Nice thought, but liberals are always misjudging the reasonableness of the American citizenry. I will be surprised if there is a tectonic earth-shaking eco-shift over this disaster. Terrible photos of dead babies in Vietnam did not prevent us from invading Iraq. The blue-marble pictures of planet earth have not moved the global warming deniers. The desire for gas has trumped the dangers of drilling for oil. Most of the people who are persuadable by disasters are already in the green column, and even some greens are unworried about future ecological disasters. There was Three Mile Island, but now Obama wants to revive nuclear power. If he can get passed a bill poisoning the planet with radioactive waste, I think most of the rest of us will tolerate the occasional oil spill.
The gulf disaster will be kicked around and turned into a political albatross for someone to wear (Obama's being fitted). The marshes, beaches, and fisheries will be injured, man and Mother Nature will clean up what they can, and we'll all move on, undeterred. Opening up more off-shore drilling might be delayed, but this won't sink it. More likely, it will simply get more expensive, and you'll pay at the pump. If you're looking for positives, how about this: at least the gulf clean-up is "shovel ready."
And don't under-estimate the media's shifting priorities. A terrorist bomb that didn't go off in New York is a bigger story now than a tragedy that actually happened in the gulf, one that was as man-made as a car bomb and damaged an ecosystem and killed 11 people. Oily pelicans have been trumped by terrorism.
The gulf spill will change little. Environmentalists might hope for a new uplift of outrage, but that's always a loser's mentality. It's epitomized by guys like Ralph Nader who believe that if things just get bad enough, America will flock their way. Well, we've got war, Wall Street, the Great Recession, eco disasters, terrorism — and what did we get? Tea Parties and a Democratic party facing a political face plant in the fall. And some liberals hoping against hope that as things get worse, the tide will turn and America will come it its senses.
Dream on.
Like what you just read? Support high quality local journalism. Become a member of Crosscut today!











Twitter
Facebook
RSS Feeds
Comments:
Posted Wed, May 5, 10:01 a.m. Inappropriate
A new "eco-era"? Let's see...
Researchers at Oregon State University have determined the number one threat to PNW salmon and their habitats (you know, what our state's taxpayers have spent billions to "recover") is immigration into the region (the vast majority of which comes from outside the US and Canada - their words, not mine). So... in this new "eco-era" will environmentalists break with the immigration lobby of the Democrat party and insist on true immigration control? For the environment? For the new eco-era?
Posted Wed, May 5, 10:35 a.m. Inappropriate
Not one of Knute's better pieces of work. This article throws in just about everything: Katrina, Vietnam, BP Oil Spill, NY's fake car bomb, Wall Street, Great Recession.

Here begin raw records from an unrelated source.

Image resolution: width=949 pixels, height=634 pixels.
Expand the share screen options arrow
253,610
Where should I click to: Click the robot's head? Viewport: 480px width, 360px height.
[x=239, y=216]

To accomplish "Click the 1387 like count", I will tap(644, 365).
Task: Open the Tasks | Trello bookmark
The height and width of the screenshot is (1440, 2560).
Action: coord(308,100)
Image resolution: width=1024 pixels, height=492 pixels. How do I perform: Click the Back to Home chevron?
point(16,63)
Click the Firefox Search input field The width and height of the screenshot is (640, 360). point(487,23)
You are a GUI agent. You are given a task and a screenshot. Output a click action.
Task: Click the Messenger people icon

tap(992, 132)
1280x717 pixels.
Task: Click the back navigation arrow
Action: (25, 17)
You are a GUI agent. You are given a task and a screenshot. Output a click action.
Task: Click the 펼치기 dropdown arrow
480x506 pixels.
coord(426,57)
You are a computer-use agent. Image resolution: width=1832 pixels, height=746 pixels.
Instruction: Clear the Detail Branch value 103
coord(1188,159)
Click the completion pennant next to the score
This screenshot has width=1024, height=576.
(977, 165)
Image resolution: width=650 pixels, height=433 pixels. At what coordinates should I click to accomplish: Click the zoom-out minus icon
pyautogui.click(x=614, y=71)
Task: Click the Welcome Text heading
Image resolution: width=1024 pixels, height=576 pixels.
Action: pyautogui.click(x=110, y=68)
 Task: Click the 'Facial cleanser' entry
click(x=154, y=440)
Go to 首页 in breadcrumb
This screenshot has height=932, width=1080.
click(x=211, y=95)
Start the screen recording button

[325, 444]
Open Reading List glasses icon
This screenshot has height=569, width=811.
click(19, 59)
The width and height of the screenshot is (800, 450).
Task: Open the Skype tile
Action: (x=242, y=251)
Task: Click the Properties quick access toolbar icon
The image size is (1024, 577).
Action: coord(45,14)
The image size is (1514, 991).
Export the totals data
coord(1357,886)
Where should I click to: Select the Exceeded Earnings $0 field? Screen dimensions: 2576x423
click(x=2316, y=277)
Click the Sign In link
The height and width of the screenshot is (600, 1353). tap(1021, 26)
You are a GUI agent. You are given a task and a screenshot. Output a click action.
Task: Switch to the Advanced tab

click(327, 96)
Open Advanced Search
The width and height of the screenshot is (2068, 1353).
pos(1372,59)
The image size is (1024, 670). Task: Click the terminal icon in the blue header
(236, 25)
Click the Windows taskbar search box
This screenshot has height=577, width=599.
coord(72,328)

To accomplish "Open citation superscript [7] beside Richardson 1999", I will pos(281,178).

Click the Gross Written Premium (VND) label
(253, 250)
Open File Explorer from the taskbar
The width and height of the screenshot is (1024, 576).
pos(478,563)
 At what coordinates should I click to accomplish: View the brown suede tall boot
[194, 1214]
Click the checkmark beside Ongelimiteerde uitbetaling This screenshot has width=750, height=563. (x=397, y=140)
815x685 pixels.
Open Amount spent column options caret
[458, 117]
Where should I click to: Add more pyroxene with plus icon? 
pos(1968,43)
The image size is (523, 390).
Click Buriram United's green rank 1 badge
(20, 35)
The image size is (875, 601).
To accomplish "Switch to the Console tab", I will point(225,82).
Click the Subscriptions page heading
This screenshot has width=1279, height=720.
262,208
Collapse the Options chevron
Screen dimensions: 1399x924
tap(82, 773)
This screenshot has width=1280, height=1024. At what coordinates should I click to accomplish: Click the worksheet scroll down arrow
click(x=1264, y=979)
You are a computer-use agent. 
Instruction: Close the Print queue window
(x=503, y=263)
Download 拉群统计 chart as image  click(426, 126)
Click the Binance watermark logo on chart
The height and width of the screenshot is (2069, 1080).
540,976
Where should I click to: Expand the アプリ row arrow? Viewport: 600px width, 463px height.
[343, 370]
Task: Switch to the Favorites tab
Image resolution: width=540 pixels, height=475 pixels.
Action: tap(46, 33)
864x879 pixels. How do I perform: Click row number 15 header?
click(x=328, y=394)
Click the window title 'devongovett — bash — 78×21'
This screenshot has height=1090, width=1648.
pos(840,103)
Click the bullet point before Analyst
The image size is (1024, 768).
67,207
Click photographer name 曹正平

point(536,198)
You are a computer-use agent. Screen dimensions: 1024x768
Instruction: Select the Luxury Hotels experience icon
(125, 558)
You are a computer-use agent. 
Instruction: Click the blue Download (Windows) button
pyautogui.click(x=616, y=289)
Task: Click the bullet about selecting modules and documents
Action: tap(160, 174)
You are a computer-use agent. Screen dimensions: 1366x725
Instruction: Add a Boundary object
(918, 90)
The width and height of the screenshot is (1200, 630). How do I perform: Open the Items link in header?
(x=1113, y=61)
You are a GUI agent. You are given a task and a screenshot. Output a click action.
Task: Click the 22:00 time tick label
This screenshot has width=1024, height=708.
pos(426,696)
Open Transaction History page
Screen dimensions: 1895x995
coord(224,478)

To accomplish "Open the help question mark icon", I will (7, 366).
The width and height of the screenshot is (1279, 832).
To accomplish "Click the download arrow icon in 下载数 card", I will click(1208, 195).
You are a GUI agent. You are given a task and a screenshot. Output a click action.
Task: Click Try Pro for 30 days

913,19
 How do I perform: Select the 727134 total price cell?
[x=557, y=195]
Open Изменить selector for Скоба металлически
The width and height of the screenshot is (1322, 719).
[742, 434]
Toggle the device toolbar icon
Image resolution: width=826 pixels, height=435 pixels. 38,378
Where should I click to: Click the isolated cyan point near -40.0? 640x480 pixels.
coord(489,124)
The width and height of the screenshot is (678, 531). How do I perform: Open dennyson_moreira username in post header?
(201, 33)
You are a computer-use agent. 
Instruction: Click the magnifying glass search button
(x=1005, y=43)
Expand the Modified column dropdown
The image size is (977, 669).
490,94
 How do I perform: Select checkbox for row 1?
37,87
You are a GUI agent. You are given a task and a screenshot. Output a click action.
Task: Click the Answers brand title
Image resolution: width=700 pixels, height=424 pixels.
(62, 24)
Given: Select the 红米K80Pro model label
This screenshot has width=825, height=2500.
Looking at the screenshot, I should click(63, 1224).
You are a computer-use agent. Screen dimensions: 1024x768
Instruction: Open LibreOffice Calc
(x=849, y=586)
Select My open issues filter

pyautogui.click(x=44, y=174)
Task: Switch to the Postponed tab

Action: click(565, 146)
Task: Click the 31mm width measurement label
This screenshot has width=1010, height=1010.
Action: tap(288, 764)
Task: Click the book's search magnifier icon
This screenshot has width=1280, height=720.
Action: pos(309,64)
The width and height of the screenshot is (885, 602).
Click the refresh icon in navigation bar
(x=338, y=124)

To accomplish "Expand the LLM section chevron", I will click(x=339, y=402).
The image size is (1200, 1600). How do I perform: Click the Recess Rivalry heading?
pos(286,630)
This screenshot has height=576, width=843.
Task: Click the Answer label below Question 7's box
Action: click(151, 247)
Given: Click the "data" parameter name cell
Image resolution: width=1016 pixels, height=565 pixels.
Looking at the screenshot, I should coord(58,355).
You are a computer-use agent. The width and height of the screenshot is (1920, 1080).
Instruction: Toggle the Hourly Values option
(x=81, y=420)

Then it mixes it all up into one big hopeless mess.
I'm not sure why anyone would write a conclusion on an epic global disaster that may pollute waters all over the world, not just the gulf coast. This oil well is spewing 5000-10,000 barrels per day and BP officials say that may increase up to 40,000 barrels per day. They also say this may go on for 90 days or more. This disaster has only just begun so it's hard to imagine writing a conclusion on it already.
The author also say that environmentalists have a 'loser's mentality', because they hope for change when disasters happen. Politically, that change has already begun to happen with the Governor of California's change in stance on offshore oil drilling.
Posted Wed, May 5, 11:04 a.m. Inappropriate
The problem is that conservatives will not conserve:
http://www.newscientist.com/article/dn18860-republicans-wont-be-nudged-into-cutting-home-energy.html
Stupid is as stupid does, I guess.
What we should be doing is rolling the entire Defense Department budget into a tax on imported oil. Our military exists today not to defend our borders but to maintain our energy lines of communication to petroleum exporting countries, which, by the way, fund our enemies.
Posted Wed, May 5, 11:19 a.m. Inappropriate
Knute may be right -- that we won't see a tectonic shift in attitudes. But hey, the Governator backed away from renewing drilling off the California coast -- at least that's something. I think Tom Friedman lays it out best in the NYT today.
Bottom line is, unless we protect our natural capital (see Paul Hawken) then our economies and children's future are in serious trouble. Pay it forward America !!
Joe Sperry
Posted Wed, May 5, 11:23 a.m. Inappropriate
Knute Berger describes with near perfection why in my own writing I increasingly refer to the United States as Moron Nation.
Posted Wed, May 5, 11:34 a.m. Inappropriate
The problem with many eco-disasters is that they are slow to unfold and the damage is to complex systems. Investigations and fixes are slow too. The state of Puget Sound is an example of how, despite spills (oil, sewage) the state of the Sound has been slow to get traction with the public, most of whom still believe there is no problem in Puget Sound.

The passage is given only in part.